Estado de Direito e legalismo autocrático
Docentes associados: Jose Garcez Ghirardi, Marta Rodriguez de Assis Machado, Oscar Vilhena Vieira, Raquel de Mattos Pimenta e Thiago de Souza Amparo
Descrição: Desenvolvido no âmbito do Núcleo de Economia Política em parceria com a University of Oklahoma e a University of Cape Town, o projeto Estado de Direito e legalismo autoritário (PAL) investiga como o Direito pode ser utilizado para avançar, bem como ser mobilizado para resistir, a atuais projetos autoritários. Esse projeto situa a literatura e a discussão global sobre o papel do Direito e das instituições na crise da democracia em duas frentes: a primeira apresenta estudos de caso sobre o Brasil e a segunda compara a experiência brasileira com outros países do Sul global, em especial, África do Sul e Índia. Ao redor do mundo, a democracia encontra-se em retrocesso. Os últimos relatórios do V-Dem e da Freedom House documentam aumentos de práticas autocráticas e ataques às liberdades consideradas fundamentais.

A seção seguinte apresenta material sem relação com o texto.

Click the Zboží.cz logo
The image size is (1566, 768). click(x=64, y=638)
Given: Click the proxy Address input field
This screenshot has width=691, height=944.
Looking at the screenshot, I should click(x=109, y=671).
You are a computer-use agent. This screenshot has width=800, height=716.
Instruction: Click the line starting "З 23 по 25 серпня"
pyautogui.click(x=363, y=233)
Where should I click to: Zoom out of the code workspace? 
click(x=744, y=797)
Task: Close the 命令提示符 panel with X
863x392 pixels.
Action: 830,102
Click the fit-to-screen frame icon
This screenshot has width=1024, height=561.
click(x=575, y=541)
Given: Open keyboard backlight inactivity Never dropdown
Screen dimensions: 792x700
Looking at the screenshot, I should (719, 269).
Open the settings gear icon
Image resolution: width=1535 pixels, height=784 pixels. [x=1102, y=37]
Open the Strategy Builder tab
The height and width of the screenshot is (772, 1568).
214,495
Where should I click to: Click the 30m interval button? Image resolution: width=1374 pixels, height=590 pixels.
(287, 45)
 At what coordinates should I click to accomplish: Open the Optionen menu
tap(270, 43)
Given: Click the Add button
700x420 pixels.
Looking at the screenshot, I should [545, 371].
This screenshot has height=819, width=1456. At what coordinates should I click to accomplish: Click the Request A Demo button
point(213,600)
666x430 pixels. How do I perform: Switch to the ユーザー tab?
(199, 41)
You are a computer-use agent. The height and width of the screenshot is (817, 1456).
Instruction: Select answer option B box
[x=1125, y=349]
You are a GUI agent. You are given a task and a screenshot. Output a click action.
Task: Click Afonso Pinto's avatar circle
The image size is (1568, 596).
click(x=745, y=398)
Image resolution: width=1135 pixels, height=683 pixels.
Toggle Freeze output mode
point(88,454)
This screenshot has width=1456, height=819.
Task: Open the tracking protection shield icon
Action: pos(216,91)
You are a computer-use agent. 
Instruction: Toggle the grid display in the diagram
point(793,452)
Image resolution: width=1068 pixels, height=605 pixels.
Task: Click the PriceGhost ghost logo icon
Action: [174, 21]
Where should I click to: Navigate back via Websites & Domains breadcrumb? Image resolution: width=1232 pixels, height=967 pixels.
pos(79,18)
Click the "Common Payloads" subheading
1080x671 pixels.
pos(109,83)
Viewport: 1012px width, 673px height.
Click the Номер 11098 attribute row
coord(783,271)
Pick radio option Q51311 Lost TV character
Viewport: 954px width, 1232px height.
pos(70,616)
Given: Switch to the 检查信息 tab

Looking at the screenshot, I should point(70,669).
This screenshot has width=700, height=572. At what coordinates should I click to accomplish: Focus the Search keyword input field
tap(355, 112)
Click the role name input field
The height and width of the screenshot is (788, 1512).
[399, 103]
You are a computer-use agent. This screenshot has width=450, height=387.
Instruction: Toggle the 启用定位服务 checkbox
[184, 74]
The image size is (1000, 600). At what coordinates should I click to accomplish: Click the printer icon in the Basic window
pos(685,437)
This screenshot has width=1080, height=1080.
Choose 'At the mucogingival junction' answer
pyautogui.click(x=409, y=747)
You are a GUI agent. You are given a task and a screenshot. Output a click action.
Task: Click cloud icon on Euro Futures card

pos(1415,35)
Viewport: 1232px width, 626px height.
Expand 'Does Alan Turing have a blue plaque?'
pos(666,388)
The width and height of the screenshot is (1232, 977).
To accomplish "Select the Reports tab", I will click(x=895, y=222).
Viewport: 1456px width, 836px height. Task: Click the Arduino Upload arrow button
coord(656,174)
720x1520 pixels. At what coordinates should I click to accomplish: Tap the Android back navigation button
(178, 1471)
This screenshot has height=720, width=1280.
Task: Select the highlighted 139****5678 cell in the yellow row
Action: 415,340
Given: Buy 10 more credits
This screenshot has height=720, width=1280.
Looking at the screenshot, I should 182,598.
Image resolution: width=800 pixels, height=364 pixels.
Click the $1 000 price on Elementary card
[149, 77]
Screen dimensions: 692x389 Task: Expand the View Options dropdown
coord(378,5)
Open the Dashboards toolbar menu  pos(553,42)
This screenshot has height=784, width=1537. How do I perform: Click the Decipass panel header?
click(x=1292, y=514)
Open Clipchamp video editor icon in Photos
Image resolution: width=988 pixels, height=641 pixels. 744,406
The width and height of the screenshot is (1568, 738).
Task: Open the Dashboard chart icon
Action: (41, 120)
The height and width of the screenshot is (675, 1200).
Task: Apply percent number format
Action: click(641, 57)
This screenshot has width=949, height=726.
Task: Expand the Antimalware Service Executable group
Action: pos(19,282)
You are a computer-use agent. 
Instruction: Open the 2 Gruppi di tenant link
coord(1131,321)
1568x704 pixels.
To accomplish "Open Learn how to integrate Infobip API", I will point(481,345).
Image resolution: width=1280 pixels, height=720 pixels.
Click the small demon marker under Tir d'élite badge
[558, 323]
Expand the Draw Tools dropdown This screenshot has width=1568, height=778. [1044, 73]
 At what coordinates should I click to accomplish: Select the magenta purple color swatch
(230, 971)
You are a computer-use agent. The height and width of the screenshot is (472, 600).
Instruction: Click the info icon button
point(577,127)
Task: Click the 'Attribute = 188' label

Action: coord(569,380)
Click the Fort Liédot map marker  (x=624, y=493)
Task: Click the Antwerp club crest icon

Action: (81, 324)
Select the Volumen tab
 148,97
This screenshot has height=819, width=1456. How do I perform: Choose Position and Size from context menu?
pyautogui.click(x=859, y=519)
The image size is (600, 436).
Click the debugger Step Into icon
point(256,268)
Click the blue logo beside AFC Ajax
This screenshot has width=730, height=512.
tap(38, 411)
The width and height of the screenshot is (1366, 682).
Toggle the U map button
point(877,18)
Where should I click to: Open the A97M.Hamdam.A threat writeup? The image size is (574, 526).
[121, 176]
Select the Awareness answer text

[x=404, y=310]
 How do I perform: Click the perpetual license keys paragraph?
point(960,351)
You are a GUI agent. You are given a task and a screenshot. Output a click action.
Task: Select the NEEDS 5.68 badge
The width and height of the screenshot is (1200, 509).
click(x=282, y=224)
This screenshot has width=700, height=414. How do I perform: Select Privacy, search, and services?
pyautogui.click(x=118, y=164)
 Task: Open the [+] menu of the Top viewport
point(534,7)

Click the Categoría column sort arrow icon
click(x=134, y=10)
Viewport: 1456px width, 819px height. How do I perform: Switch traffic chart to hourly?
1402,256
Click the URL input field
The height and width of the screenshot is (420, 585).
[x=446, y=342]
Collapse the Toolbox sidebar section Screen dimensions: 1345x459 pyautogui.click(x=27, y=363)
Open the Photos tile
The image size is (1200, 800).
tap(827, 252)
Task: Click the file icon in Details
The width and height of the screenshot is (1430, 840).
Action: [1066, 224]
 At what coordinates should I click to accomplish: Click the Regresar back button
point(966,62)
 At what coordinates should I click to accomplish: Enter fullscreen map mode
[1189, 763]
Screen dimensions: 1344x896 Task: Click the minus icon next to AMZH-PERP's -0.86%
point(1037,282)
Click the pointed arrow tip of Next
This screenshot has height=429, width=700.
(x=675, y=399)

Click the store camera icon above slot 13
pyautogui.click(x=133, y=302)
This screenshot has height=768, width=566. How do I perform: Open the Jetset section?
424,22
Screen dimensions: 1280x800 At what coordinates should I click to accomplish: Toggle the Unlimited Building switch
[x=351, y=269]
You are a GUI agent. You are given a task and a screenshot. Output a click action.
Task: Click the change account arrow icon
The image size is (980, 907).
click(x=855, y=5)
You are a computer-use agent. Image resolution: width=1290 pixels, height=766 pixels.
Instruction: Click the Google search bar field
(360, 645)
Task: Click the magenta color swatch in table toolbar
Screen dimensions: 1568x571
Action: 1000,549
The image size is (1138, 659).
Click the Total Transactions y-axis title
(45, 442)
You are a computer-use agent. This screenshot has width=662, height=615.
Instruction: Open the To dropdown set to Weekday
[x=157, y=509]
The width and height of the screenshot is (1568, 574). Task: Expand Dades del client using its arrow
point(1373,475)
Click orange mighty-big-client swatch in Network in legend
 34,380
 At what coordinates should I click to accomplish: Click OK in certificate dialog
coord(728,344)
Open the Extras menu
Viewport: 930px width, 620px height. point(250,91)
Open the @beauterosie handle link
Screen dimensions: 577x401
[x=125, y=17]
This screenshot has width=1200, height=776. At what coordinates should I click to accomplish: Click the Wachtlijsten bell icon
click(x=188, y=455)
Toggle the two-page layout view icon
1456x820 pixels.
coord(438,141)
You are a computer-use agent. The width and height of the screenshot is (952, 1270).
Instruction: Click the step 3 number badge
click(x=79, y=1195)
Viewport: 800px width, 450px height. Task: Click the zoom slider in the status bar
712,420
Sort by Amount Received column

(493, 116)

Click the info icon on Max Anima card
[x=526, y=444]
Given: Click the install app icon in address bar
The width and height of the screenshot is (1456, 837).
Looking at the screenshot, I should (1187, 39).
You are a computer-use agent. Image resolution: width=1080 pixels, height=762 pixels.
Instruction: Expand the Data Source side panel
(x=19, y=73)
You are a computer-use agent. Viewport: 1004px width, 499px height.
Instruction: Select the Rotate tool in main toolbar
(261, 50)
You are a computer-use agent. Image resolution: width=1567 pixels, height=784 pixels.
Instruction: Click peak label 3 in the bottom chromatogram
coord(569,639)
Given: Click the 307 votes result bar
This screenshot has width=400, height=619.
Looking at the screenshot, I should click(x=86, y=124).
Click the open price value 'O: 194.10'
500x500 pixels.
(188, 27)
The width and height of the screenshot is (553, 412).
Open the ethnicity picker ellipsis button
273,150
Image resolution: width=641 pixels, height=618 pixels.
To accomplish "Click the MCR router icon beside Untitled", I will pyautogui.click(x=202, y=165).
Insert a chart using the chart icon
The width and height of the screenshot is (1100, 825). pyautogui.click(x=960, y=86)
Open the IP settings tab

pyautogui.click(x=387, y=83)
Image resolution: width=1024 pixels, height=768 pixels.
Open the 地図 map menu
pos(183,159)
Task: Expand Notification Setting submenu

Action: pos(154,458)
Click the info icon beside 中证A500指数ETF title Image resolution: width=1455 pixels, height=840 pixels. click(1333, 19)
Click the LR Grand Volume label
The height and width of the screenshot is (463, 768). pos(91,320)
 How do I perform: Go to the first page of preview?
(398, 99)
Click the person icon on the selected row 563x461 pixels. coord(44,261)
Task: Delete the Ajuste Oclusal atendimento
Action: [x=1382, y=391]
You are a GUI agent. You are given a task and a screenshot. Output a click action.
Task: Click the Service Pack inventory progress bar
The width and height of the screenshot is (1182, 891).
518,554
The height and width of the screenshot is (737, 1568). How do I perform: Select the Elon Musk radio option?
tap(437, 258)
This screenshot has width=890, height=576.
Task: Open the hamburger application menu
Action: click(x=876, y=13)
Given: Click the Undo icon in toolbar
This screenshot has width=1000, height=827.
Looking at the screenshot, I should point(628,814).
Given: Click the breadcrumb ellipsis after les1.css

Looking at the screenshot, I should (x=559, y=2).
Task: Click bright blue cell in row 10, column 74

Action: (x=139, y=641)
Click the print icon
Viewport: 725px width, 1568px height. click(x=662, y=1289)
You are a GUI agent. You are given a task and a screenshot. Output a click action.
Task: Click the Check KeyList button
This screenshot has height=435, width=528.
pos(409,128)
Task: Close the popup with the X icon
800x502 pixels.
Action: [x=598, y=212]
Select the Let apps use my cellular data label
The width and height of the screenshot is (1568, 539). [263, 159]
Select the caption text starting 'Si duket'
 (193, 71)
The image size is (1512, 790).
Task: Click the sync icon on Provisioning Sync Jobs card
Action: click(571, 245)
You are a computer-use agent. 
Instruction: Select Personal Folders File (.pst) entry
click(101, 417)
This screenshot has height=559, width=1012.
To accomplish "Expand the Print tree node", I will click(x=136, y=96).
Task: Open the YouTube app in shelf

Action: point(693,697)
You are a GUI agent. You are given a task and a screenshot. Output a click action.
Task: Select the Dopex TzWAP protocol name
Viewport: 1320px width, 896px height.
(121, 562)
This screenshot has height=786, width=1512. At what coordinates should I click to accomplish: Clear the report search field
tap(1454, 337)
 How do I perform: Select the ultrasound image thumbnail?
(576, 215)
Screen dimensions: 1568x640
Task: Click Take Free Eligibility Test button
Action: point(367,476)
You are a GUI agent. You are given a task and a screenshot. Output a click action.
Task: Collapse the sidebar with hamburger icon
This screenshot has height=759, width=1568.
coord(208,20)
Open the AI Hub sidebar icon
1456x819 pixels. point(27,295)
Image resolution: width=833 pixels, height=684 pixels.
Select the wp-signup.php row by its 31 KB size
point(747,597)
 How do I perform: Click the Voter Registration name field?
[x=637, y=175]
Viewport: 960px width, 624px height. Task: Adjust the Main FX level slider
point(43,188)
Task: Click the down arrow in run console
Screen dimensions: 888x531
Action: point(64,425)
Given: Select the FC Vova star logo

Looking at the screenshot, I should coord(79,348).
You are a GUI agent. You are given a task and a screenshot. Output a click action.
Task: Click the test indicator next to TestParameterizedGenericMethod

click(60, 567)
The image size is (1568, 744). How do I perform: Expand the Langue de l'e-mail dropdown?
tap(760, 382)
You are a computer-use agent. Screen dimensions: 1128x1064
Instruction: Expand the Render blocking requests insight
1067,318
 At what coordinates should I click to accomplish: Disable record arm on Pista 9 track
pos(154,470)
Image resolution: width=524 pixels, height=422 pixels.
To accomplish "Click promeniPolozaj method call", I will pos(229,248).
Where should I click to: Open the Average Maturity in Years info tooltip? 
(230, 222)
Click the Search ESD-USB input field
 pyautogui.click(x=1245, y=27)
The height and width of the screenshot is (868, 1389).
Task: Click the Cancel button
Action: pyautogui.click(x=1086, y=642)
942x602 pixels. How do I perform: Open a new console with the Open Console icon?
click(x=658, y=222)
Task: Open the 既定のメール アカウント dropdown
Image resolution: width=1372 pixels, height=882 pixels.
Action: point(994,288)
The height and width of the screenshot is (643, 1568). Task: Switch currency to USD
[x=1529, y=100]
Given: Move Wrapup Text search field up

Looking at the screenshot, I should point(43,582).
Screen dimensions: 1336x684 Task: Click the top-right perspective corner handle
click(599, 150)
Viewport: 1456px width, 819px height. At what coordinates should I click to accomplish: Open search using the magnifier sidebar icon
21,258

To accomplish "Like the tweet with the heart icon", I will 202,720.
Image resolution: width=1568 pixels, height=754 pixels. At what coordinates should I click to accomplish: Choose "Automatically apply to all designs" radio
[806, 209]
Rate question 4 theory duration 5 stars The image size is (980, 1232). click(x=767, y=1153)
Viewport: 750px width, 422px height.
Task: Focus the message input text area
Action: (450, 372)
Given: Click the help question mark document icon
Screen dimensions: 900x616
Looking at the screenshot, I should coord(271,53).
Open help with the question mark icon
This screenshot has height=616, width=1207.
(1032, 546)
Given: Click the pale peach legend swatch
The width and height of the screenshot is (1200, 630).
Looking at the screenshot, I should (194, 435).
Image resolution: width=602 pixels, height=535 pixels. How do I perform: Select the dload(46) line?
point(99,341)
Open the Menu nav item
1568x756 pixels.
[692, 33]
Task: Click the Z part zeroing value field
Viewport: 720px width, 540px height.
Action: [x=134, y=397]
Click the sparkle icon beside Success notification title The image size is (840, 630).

Diferentemente das ondas anteriores de autocratização, os danos atuais às democracias liberais estão ocorrendo de maneiras sutis e incrementais, dentro dos cronogramas eleitorais e frequentemente ocultos atrás da fachada da normalidade institucional. Legalismo autocrático (Sheppele, 2018), constitucionalismo abusivo (Landau, 2013) e captura constitucional (Müller, 2014) são alguns dos conceitos que tentam compreender o desmantelamento das democracias constitucionais por meio do uso de mecanismos legais. O projeto procura analisar, a partir de uma abordagem sociojurídica, como o direito e as instituições habilitam e resistem a projetos autocráticos, no Brasil e em perspectiva comparada (com especial foco em África do Sul e Índia).
Gênero e Direito
Docentes associados: Luciana Gross Siqueira Cunha e Maria Cecília de Araújo Asperti
Descrição: O projeto tem como objetivo geral a construção de conhecimento científico sobre problemas jurídicos brasileiros que demonstram tensões na interação entre direito, instituições, políticas públicas e questões de gênero interseccionadas com outros marcadores sociais como raça, classe, identidade e orientação sexual operam. As atividades são desenvolvidas por professoras e pesquisadoras da FGV Direito SP no âmbito do Núcleo Gênero e Direito em duas frentes: primeiro, visa promover a realização de projetos de pesquisa coletivos sobre a temática de gênero, sejam estes de pesquisas empíricas, jurídico-dogmáticas ou teóricas. O objetivo dessa primeira frente é a promoção de pesquisas de excelência que (i) iluminem o modo como o Direito participa da criação e manutenção de estruturas hierárquicas de gênero na experiência brasileira e (ii) permitam reflexões sobre medidas para promoção da igualdade de gênero por meio do Direito. Nesse sentido, o núcleo pretende combinar o trabalho acadêmico rigoroso e crítico com uma postura interventiva e propositiva, por meio da produção de artigos acadêmicos e de outras formas de intervenção no debate público. Na segunda frente, o núcleo pretende ser um espaço para a discussão de trabalhos sobre Direito e gênero, integrando pesquisadoras e pesquisadores não só do próprio núcleo e da comunidade FGV Direito SP, mas também de outras instituições nacionais e estrangeiras. Para isso o núcleo conta com um workshop quinzenal de discussão de working papers e/ou textos relevantes para pesquisas de participantes, sedia eventos e pretende, no futuro, acolher pós-doutorandas e pós-doutorandos. O objetivo dessa segunda frente é não só auxiliar pesquisadoras e pesquisadores a atingir excelência em seus trabalhos, como também o de participar da construção de uma comunidade acadêmica integrada e colaborativa na área.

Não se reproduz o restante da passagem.